## Start Supplied passage
Richard Biener <[email protected]> writes:
> This avoids falling back to elementwise accesses for strided SLP
> loads when the group size is not a multiple of the vector element
> size. Instead we can use a smaller vector or integer type for the load.
>
> For stores we can do the same though restrictions on stores we handle
> and the fact that store-merging covers up makes this mostly effective
> for cost modeling which shows for gcc.target/i386/vect-strided-3.c
> which we now vectorize with V4SI vectors rather than just V2SI ones.
>
> For all of this there's still the opportunity to use non-uniform
> accesses, say for a 6-element group with a VF of two do
> V4SI, { V2SI, V2SI }, V4SI. But that's for a possible followup.
>
> Bootstrapped and tested on x86_64-unknown-linux-gnu, textually
> this depends on the gap improvement series so I'll push only
> after those. Target independent testing is difficult, strided
> accesses are difficult for VLA - I suppose they should go
> through gather/scatter but we have to be able to construct the
> offset vector there.
Yeah, agreed. And I suppose for tests like these, which load
consecutive pairs of 32-bit elements, we'd want to generate a gather
of 64-bit elements. So there'd be a similar accretion process,
but only if it applies regularly across the whole vector.
Richard
>
> Richard.
>
> * gcc.target/i386/vect-strided-1.c: New testcase.
> * gcc.target/i386/vect-strided-2.c: Likewise.
> * gcc.target/i386/vect-strided-3.c: Likewise.
> * gcc.target/i386/vect-strided-4.c: Likewise.
> ---
> .../gcc.target/i386/vect-strided-1.c | 24 +++++
> .../gcc.target/i386/vect-strided-2.c | 17 +++
> .../gcc.target/i386/vect-strided-3.c | 20 ++++
> .../gcc.target/i386/vect-strided-4.c | 20 ++++
> gcc/tree-vect-stmts.cc | 100 ++++++++----------
> 5 files changed, 127 insertions(+), 54 deletions(-)
> create mode 100644 gcc/testsuite/gcc.target/i386/vect-strided-1.c
> create mode 100644 gcc/testsuite/gcc.target/i386/vect-strided-2.c
> create mode 100644 gcc/testsuite/gcc.target/i386/vect-strided-3.c
> create mode 100644 gcc/testsuite/gcc.target/i386/vect-strided-4.c
>
> diff --git a/gcc/testsuite/gcc.target/i386/vect-strided-1.c
> b/gcc/testsuite/gcc.target/i386/vect-strided-1.c
> new file mode 100644
> index 00000000000..db4a06711f1
> --- /dev/null
> +++ b/gcc/testsuite/gcc.target/i386/vect-strided-1.c
> @@ -0,0 +1,24 @@
> +/* { dg-do compile } */
> +/* { dg-options "-O2 -msse2 -mno-avx" } */
> +
> +void foo (int * __restrict a, int *b, int s)
## End Supplied passage
> _Directive 1_
According to the strided-load patch thread, on which target was the change bootstrapped and tested?
> _Directive 2_
Reproduce the strided-load patch thread word for word, starting with "Yeah, agreed. And" and going on through "the whole vector.".
> _Directive 3_
Carry on the strided-load patch thread from the point where it stops.
## Start Stored records
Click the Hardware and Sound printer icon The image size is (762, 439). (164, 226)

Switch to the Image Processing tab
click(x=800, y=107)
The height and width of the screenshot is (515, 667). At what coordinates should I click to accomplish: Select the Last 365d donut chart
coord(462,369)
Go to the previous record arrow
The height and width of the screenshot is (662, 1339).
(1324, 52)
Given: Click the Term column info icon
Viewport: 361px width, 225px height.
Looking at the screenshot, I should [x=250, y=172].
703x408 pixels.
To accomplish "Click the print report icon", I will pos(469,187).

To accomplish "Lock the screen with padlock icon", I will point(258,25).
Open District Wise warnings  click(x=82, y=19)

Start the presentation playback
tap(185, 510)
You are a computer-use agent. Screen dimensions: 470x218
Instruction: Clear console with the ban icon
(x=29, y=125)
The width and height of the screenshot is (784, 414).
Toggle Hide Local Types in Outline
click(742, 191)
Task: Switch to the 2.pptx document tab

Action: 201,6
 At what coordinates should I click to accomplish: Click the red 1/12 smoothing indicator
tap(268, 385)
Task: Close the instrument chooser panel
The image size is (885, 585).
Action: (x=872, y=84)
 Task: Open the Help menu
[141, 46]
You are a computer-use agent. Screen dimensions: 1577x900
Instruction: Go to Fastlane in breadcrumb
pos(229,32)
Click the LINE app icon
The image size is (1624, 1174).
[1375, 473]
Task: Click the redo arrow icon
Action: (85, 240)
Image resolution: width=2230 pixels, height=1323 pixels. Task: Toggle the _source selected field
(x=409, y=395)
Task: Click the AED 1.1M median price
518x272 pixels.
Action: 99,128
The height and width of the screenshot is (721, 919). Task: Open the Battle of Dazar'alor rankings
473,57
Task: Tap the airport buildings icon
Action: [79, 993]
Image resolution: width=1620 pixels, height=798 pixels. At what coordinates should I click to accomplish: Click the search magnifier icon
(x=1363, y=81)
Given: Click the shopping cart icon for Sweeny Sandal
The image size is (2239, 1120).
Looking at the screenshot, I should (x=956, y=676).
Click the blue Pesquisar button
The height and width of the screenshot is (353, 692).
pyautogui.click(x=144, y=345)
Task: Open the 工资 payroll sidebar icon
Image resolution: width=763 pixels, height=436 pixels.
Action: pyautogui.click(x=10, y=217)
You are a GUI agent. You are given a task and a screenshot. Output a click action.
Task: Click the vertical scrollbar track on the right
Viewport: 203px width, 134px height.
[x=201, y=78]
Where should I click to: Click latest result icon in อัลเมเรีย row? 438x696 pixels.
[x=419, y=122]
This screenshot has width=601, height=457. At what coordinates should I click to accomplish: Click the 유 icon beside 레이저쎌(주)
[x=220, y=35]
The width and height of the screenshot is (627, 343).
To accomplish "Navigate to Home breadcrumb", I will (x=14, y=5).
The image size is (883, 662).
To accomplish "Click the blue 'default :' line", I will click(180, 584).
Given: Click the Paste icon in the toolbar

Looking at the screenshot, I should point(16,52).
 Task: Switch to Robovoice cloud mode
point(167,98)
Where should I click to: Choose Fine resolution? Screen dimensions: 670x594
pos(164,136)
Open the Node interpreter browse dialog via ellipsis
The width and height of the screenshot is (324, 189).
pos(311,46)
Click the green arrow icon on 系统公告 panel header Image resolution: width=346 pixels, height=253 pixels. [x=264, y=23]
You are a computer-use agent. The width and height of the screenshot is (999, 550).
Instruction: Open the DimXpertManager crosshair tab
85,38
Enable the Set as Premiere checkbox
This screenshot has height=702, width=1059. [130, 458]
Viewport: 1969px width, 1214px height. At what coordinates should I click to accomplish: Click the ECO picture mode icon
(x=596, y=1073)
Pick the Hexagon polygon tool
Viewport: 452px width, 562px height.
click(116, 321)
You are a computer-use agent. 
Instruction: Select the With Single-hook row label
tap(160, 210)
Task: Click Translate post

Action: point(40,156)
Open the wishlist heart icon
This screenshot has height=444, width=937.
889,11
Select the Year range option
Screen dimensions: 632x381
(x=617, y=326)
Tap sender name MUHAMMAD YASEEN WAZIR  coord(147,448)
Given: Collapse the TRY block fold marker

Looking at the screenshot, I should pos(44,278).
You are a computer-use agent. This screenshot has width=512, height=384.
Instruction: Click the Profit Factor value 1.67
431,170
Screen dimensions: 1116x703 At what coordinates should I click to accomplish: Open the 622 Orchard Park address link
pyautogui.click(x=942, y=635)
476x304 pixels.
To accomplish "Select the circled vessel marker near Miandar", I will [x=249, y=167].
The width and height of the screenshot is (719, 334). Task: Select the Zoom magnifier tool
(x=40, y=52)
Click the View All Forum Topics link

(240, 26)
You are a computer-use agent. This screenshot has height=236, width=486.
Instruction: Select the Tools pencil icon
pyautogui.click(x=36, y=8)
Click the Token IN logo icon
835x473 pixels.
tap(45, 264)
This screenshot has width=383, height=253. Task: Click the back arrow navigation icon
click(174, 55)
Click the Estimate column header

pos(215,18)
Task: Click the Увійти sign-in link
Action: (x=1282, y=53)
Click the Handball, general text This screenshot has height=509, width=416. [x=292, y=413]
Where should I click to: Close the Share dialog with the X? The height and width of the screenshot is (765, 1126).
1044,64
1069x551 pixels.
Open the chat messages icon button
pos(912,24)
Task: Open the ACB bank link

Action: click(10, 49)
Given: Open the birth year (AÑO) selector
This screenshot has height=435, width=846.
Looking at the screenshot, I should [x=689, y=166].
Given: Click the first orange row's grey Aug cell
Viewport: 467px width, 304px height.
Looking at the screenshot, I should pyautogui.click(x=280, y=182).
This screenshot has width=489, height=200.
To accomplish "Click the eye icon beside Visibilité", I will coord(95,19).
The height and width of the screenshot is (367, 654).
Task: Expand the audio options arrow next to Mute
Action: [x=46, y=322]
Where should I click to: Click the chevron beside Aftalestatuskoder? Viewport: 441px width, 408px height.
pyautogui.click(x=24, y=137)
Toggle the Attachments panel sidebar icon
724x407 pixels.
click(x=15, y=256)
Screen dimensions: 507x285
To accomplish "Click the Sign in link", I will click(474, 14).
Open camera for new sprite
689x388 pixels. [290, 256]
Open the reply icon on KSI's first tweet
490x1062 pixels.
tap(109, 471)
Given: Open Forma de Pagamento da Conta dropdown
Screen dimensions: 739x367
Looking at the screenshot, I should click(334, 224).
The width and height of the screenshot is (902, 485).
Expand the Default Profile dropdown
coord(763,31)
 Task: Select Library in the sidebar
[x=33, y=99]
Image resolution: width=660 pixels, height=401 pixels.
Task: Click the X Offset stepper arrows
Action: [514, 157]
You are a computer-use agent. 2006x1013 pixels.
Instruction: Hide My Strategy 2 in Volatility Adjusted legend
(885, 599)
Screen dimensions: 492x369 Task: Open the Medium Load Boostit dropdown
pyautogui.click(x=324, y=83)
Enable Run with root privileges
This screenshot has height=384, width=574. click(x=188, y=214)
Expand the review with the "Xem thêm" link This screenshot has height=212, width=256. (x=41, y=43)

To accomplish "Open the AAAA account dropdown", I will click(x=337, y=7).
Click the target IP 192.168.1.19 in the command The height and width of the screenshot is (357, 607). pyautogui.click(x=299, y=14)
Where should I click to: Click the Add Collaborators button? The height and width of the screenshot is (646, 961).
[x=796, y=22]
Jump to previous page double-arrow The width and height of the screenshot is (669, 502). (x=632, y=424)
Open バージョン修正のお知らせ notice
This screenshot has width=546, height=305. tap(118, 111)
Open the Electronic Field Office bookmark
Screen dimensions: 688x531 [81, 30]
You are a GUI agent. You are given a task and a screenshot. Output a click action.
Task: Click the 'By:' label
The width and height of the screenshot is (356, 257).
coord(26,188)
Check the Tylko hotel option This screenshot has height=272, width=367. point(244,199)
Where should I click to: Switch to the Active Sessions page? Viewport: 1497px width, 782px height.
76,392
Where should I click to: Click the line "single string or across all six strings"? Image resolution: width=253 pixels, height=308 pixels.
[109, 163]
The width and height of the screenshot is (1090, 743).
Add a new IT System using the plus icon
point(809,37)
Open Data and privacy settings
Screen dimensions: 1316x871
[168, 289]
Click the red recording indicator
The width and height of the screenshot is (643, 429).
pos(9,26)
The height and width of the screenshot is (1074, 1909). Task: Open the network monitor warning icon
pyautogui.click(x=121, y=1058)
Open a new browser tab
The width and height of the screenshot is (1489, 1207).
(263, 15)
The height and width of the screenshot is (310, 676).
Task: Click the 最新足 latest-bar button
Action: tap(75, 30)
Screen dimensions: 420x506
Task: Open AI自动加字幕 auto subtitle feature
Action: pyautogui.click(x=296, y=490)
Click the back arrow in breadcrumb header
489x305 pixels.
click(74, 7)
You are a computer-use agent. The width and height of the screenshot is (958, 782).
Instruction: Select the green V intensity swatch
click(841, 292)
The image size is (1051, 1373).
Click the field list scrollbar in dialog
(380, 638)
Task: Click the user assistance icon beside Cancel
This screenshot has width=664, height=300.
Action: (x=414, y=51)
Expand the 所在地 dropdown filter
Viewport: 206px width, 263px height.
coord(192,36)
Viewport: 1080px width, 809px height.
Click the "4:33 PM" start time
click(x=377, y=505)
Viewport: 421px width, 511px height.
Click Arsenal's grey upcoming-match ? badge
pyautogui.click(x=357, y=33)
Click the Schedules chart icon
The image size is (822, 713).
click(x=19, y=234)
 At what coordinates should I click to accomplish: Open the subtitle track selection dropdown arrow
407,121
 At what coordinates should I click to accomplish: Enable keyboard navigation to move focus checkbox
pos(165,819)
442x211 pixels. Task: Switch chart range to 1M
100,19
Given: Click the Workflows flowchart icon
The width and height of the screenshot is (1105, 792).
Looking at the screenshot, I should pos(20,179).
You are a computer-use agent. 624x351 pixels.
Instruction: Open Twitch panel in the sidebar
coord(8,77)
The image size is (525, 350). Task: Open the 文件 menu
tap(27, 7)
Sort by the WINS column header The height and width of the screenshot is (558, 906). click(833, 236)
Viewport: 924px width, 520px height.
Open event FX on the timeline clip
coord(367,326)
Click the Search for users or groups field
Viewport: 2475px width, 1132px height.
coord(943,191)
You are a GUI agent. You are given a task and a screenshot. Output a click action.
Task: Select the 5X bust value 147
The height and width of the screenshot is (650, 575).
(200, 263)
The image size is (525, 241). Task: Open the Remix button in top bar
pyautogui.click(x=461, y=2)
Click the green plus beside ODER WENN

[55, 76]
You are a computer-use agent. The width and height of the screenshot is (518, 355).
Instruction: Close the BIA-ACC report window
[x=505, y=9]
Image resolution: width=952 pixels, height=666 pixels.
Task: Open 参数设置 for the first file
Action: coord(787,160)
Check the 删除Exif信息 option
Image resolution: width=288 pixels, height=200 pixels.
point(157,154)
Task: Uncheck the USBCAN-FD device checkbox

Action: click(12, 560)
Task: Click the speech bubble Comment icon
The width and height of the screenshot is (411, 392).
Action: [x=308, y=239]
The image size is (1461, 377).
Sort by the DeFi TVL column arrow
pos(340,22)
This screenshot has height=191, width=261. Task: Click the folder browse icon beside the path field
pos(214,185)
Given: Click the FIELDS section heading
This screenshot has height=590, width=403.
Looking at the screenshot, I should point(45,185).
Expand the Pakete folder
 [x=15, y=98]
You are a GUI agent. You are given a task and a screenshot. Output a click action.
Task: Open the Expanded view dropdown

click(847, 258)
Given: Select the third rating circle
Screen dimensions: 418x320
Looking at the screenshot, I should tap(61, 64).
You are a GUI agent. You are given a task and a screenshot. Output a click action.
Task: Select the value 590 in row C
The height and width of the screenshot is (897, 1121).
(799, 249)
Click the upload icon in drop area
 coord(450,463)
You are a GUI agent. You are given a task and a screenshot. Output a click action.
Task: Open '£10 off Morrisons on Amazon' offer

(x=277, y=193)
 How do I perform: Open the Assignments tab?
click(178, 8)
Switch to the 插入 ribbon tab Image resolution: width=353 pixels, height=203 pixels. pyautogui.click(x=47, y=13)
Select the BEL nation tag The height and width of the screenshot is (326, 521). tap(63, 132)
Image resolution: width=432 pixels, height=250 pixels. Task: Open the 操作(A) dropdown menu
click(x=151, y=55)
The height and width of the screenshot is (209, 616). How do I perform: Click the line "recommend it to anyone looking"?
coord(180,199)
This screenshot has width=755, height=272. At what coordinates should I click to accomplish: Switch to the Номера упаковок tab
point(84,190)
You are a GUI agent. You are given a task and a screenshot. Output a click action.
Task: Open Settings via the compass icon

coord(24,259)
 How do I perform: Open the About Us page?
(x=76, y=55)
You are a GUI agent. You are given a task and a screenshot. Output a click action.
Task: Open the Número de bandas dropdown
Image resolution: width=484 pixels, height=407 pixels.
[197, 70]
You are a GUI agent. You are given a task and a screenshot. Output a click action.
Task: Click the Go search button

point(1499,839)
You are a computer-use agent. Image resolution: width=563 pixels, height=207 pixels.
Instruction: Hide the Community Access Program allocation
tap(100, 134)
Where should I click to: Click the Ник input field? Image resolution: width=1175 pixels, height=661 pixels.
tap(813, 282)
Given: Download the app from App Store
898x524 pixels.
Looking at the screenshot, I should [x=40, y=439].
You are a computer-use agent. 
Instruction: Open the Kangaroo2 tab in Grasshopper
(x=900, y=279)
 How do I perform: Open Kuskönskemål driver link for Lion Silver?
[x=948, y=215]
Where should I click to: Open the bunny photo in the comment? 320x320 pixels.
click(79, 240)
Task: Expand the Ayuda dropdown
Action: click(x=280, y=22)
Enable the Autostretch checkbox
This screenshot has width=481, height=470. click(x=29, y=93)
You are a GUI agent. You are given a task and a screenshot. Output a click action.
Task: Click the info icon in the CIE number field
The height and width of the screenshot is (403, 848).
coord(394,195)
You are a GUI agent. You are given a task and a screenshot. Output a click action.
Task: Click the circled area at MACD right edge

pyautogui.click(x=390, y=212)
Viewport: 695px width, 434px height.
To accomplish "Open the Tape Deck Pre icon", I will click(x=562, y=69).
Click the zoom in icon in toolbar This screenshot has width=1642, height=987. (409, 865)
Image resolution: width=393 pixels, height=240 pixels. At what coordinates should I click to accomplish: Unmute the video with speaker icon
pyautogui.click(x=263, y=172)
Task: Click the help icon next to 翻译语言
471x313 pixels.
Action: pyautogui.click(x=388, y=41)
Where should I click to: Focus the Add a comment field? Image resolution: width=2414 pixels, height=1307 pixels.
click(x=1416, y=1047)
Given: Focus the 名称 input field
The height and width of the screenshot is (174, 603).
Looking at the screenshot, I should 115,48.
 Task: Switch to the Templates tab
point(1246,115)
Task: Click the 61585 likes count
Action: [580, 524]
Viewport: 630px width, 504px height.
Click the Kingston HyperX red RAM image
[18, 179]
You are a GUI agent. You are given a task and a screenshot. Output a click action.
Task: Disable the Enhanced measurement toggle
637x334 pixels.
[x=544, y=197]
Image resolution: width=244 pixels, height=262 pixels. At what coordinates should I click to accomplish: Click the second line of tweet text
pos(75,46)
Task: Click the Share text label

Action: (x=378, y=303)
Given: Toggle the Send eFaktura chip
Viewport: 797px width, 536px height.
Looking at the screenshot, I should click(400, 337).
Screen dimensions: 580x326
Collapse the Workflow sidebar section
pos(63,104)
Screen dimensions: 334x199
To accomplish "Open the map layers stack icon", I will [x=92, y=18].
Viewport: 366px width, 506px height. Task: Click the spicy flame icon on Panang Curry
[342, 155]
## End Stored records
> _Written answer 1_
x86_64-unknown-linux-gnu

> _Written answer 2_
Yeah, agreed. And I suppose for tests like these, which load
consecutive pairs of 32-bit elements, we'd want to generate a gather
of 64-bit elements. So there'd be a similar accretion process,
but only if it applies regularly across the whole vector.

> _Written answer 3_
> +{
> + for (int i = 0; i < 1024; ++i)
> + {
> + a[8*i+0] = b[s*i+0];
> + a[8*i+1] = b[s*i+1];
> + a[8*i+2] = b[s*i+2];
> + a[8*i+3] = b[s*i+3];
> + a[8*i+4] = b[s*i+4];
> + a[8*i+5] = b[s*i+5];
> + a[8*i+6] = b[s*i+4];
> + a[8*i+7] = b[s*i+5];
> + }
> +}
> +
> +/* Three two-element loads, two four-element stores. On ia32 we elide
> + a permute and perform a redundant load. */
> +/* { dg-final { scan-assembler-times "movq" 2 } } */
> +/* { dg-final { scan-assembler-times "movhps" 2 { target ia32 } } } */
> +/* { dg-final { scan-assembler-times "movhps" 1 { target { ! ia32 } } } } */
> +/* { dg-final { scan-assembler-times "movups" 2 } } */
> diff --git a/gcc/testsuite/gcc.target/i386/vect-strided-2.c
> b/gcc/testsuite/gcc.target/i386/vect-strided-2.c
> new file mode 100644
> index 00000000000..6fd64e28cf0
> --- /dev/null
> +++ b/gcc/testsuite/gcc.target/i386/vect-strided-2.c
> @@ -0,0 +1,17 @@
> +/* { dg-do compile } */
> +/* { dg-options "-O2 -msse2 -mno-avx" } */
> +
> +void foo (int * __restrict a, int *b, int s)
> +{
> + for (int i = 0; i < 1024; ++i)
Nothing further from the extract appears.